« L’électorat catholique, c’est une mythologie ! »

Emmanuel Macron a rendu visite, ce mardi, au pape François. Samuel Pruvot, journaliste à Famille chrétienne, accompagnait la visite présidentielle. Il réagit depuis Rome au micro de Boulevard Voltaire.

Vous nous parlez depuis le Vatican à Rome où vous avez accompagné la visite présidentielle d’Emmanuel Macron au Pape François.
Comment avez-vous trouvé le début de cette journée ?
Le « courant » passe-t-il bien entre Emmanuel Macron et le Pape François ?

Honnêtement, de ce que nous voyons, le courant passe. C’est même un climat à l’image du jour à Rome. C’est un climat radieux, un ciel sans nuages. Plusieurs indices ont été repérés par tout le monde: la durée de l’entretien, la façon dont ils se sont quittés avec une longue accolade et même une embrassade. Cela sort d’ailleurs complètement du protocole. Quand Emmanuel Macron est venu prendre possession de son titre de chanoine, il a manifestement pris beaucoup de plaisir à cette cérémonie.
Ce qui devait être un cocktail s’est transformé en discours improvisé. Contrairement à Nicolas Sarkozy, il n’a pas fait son discours du Latran, mais il en a improvisé un qui était tout aussi dirigé sur le fond, et pas du tout sur les circonstances.
Le climat est bon et les deux parties semblent satisfaites.
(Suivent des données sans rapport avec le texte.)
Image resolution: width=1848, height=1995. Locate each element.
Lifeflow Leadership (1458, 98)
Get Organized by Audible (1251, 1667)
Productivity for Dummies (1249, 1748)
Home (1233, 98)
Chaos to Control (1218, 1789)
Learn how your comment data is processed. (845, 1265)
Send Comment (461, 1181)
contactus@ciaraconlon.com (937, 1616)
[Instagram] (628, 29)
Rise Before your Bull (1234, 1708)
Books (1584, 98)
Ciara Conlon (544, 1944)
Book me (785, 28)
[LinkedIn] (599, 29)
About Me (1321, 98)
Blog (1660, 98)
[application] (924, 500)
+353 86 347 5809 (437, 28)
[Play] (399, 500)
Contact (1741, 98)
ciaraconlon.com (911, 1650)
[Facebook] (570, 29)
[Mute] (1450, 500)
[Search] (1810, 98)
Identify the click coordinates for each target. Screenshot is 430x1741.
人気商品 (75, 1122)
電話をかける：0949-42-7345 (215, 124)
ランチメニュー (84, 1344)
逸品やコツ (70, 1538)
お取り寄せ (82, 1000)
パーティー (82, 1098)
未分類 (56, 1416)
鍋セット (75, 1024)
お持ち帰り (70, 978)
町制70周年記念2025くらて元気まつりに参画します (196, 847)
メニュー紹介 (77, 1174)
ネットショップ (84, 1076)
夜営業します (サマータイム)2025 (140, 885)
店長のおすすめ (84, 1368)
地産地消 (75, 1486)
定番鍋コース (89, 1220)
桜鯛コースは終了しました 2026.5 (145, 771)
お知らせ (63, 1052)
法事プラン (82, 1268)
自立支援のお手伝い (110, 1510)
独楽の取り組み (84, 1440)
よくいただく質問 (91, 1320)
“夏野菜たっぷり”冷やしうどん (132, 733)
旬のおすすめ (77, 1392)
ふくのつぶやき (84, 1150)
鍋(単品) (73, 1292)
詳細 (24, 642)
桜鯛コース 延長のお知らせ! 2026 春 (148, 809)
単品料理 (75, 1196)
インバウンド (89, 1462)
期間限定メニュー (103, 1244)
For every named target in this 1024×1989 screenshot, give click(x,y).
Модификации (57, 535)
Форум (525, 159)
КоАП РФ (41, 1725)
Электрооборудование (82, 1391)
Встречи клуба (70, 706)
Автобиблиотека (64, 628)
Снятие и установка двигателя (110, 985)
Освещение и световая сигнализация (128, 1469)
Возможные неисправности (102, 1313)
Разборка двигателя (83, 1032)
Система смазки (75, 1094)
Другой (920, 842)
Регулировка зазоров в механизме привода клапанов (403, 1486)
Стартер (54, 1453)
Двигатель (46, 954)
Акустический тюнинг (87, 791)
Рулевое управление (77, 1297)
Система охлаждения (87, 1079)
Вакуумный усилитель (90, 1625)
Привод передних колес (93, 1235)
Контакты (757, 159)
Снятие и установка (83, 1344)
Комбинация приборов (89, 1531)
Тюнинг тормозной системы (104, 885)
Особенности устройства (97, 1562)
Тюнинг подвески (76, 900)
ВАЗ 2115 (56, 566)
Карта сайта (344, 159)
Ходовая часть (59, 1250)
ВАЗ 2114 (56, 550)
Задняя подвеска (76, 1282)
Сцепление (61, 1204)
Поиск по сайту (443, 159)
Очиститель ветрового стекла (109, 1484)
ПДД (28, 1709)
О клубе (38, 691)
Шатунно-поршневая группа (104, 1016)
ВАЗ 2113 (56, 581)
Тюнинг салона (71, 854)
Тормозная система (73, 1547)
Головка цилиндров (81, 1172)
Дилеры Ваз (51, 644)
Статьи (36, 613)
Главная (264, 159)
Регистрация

Nous en saurons certainement plus après la conférence de presse. Néanmoins, après la visite d’Emmanuel Macron aux Bernardins et cette visite au Vatican, certains l’accusent de vouloir récupérer l’électorat catholique et d’autres disent que c’est une entorse à la laïcité.
Quelle est votre opinion?

Ces récriminations me paraissent un peu exagérées.
D’une part, concernant l’entorse à la laïcité, jamais un seul président de la République n’a rejeté son titre de chanoine. Certains ne sont pas venus le chercher. C’est vrai qu’il a été le chercher, mais en soi ce n’est pas une entorse à la laïcité. De même, Emmanuel Macron est coprince d’Andorre. Certains peuvent trouver cela obsolète ou has-been. C’est tout simplement lié au titre de président de la République, c’est ainsi.
D’autre part, la question de l’électorat catholique que je connais bien pour travailler dans ce milieu en qualité de journaliste chez Famille Chrétienne est tout aussi décalée. Je suis peut-être un peu cynique, mais la première vertu d’un politique est de savoir compter. Les catholiques pratiquants en France sont moins de 2 %. L’électorat catholique est une mythologie. Peut-être qu’il faut l’entretenir, car cela donne une illusion à l’Église catholique d’avoir une puissance selon les règles de ce monde. Objectivement, l’électorat catholique est un souvenir. C’est comme si vous me disiez «  Les enfants peuvent-ils vraiment aller en vacances en Écosse, car on ne sait jamais si le monstre du Loch Ness sortait de son lac ». Peu de monde peut y croire.
Je termine par un raisonnement par l’absurde. Si jamais le but exclusif et premier de Macron était de séduire l’électorat catholique, ceux qui seront le moins convaincus et qui vont râler le plus seront les catholiques pratiquants. Ils diront : « il essaie de nous récupérer, on n’y croit pas ».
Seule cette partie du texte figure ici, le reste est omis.